One must also take into account in window guard design the need for repair and maintenance, for in time it may be necessary to replace the screen, to paint it or to lubricate the moving parts. With complicated window guards of the prior art type, these parts may be inaccessible or difficult to remove for purposes of maintenance and repair. Window guards are subjected to weathering, and conventional guards whose hinges and other key components are exposed, may as a result of rusting or painting, become difficult go open.
Yet another factor that comes into play when the window guard is of the type in which a screen is supported by a frame attached to the window jamb is that should there exist even a small gap between the screen and the frame, this makes it possible for an intruder to insert a tool in this gap to pry open the screen.
The Pellicore Pat. No. 2,924,862 shows a window guard for school houses and other applications in which the guard fits within the window jamb. The window guard comprises a welded steel frame formed of a channel member which supports a woven wire mesh. Also provided is a releasable locking means so that the window guard can be opened quickly in the event of an emergency.
The Levin Pat. No. 2,711,565 shows a window guard in the form of a main frame secured to the window opening, to which is hinged a closure frame supporting a wire mesh, locking means being provided. Kelly, 3,087,750, shows a window guard in which a framed woven-wire mesh screen is hinged to the side of a window, a lock being provided. These prior art mesh screen arrangements suffer from many of the drawbacks previously discussed.
The Fernandez Pat. No. 4,634,157 shows a window guard in which bars are supported by a rectangular frame to provide a guard which presents a prison-like appearance. Also prison-like is the bar assembly shown in Pat. No. 4,771,574 to Stephens, in which a grid formed by bars is held within a frame. Even more prison-like are the window grill of Warwick, 4,796,384 and the window guard of Hicks et al., 4,685,316. The patent to Merry, 4,677,789, shows a window guard in which a frame is secured to a window opening, to which is hinged an inner frame having a grate attached thereto.

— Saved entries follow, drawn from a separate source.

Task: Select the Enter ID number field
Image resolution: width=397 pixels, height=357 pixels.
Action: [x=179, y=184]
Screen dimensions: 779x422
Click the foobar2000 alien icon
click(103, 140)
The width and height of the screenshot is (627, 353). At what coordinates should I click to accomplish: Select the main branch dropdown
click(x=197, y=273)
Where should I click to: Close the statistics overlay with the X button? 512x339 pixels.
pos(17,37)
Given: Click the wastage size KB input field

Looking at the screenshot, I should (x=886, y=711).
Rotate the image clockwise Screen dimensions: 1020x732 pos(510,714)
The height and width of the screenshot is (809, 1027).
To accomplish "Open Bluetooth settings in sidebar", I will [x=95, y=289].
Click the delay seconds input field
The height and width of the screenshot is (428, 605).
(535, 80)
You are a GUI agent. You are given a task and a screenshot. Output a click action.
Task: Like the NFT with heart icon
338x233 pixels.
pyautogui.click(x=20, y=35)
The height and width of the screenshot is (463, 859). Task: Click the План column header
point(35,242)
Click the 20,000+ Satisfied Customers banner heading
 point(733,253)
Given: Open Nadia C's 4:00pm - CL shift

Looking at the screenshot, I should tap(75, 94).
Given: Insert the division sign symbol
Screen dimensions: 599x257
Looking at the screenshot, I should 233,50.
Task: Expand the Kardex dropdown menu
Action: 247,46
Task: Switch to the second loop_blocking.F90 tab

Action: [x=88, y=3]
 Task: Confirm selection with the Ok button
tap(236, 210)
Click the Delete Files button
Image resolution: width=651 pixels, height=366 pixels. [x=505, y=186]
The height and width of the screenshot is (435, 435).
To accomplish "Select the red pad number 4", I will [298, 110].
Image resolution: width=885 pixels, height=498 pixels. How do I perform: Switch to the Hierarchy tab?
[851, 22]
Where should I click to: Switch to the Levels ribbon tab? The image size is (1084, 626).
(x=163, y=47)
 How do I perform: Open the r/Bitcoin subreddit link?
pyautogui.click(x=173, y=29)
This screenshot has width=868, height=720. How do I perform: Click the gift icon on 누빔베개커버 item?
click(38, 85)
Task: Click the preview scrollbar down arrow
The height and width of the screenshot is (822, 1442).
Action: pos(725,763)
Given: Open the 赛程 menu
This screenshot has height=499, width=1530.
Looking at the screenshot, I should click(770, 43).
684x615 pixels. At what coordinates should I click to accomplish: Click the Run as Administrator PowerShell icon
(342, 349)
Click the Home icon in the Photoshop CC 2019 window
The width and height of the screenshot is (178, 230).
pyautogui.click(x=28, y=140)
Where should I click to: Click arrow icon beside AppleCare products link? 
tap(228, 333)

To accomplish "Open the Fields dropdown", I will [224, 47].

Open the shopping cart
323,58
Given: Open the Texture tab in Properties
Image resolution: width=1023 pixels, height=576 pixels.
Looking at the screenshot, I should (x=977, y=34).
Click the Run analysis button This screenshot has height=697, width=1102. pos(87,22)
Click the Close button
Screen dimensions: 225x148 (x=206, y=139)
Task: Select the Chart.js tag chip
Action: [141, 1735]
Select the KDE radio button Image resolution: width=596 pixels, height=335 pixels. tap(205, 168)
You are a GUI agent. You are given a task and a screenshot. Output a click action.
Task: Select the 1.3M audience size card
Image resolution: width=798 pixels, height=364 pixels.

The Hatvany Pat. No. 4,566,222 discloses a one-piece window guard formed of a sheet of metal or plastic having cutouts therein to provide light and ventilation. The side margins of the sheet are rolled to form cylindrical rims, one receiving a hinge bolt and the other a locking bolt. The hinging rim and the locking rim are attached by angle irons to window wall studs.
Hatvany points out that window guards provided with locking mechanisms which can be released from the inside of a building often include springs, flexible cables and other parts which, once installed, are inaccessible for inspection, cleaning, lubrication or replacement, and that should these mechanisms jam in an emergency situation, the consequences may be serious. Hatvany therefore provides a less complicated release mechanism for his window guard.
However, the Hatvany arrangement must be custom tailored to a window jamb of given dimensions in a complicated, costly, through-wall installation, and cannot be fitted into a jamb whose dimensions differ somewhat from the jamb for which it is designed.
None of the prior art window guards satisfies all of the practical and aesthetic requirements mentioned previously which must be taken into account in the design of a window guard that can, without modification, be fitted into window jambs that vary somewhat in their dimensions.
In view of the foregoing, the main object of the invention is to provide an easily-releasable window guard assembly installable on the jamb of a building window to prevent unauthorized access to the building through the window, the same assembly being installable in window jambs whose dimensions differ somewhat from window-to-window.
More particularly, an object of this invention is to provide a window guard assembly whose screen is fabricated from a single sheet of relatively thin metal perforated in a predetermined pattern to admit light and ventilating air, the pattern being aesthetically pleasing to render the installation attractive.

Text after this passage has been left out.